* [Set of tasks]:
1/ Answer these questions from the Chapman text:
(a) In what year did she and John Iwerks marry?
(b) In what month and year did J.J. Hollister III negotiate the sale of the ranch to the Land Trust for Santa Barbara County?
(c) For how many years did they live at Dos Pueblos Ranch?
2/ Copy the Chapman text from "After about five" up to and including "its visitor’s center.", substituting "the ranch" for every occurrence of "Dos Pueblos Ranch".

* [Page text]:
#####

While working at Gallery 113 and with the Oak Group, she and John Iwerks discovered they had a lot in common, dated, and eventually married.
“John and I were married in 1999. We camped out on the Carrizo Plain and painted on our honeymoon while on our way to the Kern River,” she said.
In 2000, the couple was asked to manage Arroyo Hondo Preserve before it opened.
“In October 2001, J.J. Hollister III negotiated the sale of the ranch to the Land Trust for Santa Barbara County, and since then the Land Trust has worked with great commitment to protect and restore Arroyo Hondo Preserve’s natural and historic resources, biodiversity, and native wildlife,” Chapman wrote in her book titled, “Stories of Arroyo Hondo.”
“I did all of the organizational work of setting up visitation summaries. There were researchers, biologists, habitat restoration people, the public, and school kids — all of that had to be on a spreadsheet to itemize the visitations,” she recalled.
However, Chapman felt she was kept from her true calling. “Here I was in a painter’s paradise and spending all my time in front of the computer,” she said.
After about five years, she asked her boss if he could show her Dos Pueblos Ranch so she could go there and paint.
“He gave me permission to meet with the owners, and I just fell in love with Dos Pueblos Ranch. There was a little red hunting cabin under sycamore trees and avocado orchards near a watershed with trout,” she said. “He let us move in there. We lived there for nine years. They sold the up-canyon portion to an avocado company that restored the canyon. That’s when we moved to the Santa Ynez Valley. By that time, I was painting a lot and selling with the Oak Group.”
She was commissioned to illustrate botanical watercolors in a book called “Chumash Ethnobotany” by Jan Timbrook, and the Carrizo Plain asked for her botanical paintings for its visitor’s center.

#####

* [Data extracts]:

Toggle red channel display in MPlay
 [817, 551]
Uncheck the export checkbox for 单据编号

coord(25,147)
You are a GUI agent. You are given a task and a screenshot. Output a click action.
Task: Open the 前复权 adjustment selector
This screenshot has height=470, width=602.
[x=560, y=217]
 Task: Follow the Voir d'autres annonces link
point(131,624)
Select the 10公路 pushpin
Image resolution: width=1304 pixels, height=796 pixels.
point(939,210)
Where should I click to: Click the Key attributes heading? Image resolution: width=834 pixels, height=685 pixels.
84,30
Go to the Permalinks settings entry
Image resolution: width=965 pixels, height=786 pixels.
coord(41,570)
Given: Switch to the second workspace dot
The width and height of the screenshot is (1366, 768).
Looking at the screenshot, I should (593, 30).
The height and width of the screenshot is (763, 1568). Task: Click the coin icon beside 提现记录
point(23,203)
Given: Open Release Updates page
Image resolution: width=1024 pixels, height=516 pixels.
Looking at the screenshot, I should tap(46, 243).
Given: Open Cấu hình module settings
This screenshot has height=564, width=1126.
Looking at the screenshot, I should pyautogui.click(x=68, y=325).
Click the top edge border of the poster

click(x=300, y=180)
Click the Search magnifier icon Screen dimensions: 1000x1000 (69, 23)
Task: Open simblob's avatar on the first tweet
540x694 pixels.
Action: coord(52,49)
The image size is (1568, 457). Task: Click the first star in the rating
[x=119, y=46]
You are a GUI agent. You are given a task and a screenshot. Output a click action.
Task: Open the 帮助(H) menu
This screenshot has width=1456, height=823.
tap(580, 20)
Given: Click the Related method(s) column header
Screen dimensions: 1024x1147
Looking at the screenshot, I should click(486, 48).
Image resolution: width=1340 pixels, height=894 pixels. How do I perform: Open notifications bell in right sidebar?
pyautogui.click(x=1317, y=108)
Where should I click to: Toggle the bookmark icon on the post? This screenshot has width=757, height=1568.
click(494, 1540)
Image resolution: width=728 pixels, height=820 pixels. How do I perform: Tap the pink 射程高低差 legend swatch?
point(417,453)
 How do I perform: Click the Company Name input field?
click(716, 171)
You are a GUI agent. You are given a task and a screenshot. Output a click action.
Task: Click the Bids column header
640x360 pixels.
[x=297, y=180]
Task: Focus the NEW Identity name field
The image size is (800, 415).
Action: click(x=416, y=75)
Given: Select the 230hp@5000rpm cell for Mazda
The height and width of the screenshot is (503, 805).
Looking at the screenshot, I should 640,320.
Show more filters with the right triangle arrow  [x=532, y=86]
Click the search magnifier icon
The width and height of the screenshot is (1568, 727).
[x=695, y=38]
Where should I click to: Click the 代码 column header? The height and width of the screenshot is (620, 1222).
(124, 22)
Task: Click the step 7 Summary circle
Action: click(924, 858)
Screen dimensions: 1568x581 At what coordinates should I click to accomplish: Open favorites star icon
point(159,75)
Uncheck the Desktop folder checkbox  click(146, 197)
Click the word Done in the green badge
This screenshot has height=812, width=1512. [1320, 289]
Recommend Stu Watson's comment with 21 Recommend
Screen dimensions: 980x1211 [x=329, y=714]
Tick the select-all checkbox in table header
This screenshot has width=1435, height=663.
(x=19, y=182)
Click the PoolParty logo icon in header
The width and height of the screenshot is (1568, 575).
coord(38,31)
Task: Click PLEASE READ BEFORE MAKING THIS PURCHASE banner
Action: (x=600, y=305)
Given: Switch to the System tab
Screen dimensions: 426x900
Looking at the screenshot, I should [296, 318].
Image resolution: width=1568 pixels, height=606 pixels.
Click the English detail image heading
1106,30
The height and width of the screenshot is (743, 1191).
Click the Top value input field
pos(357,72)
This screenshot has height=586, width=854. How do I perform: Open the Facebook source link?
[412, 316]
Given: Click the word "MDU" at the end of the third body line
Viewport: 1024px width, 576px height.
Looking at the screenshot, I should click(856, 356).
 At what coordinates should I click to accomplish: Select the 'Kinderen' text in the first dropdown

#####

* [Answers to the exercise]:
1/
(a) 1999
(b) October 2001
(c) Nine years

2/
After about five years, she asked her boss if he could show her the ranch so she could go there and paint.
“He gave me permission to meet with the owners, and I just fell in love with the ranch. There was a little red hunting cabin under sycamore trees and avocado orchards near a watershed with trout,” she said. “He let us move in there. We lived there for nine years. They sold the up-canyon portion to an avocado company that restored the canyon. That’s when we moved to the Santa Ynez Valley. By that time, I was painting a lot and selling with the Oak Group.”
She was commissioned to illustrate botanical watercolors in a book called “Chumash Ethnobotany” by Jan Timbrook, and the Carrizo Plain asked for her botanical paintings for its visitor’s center.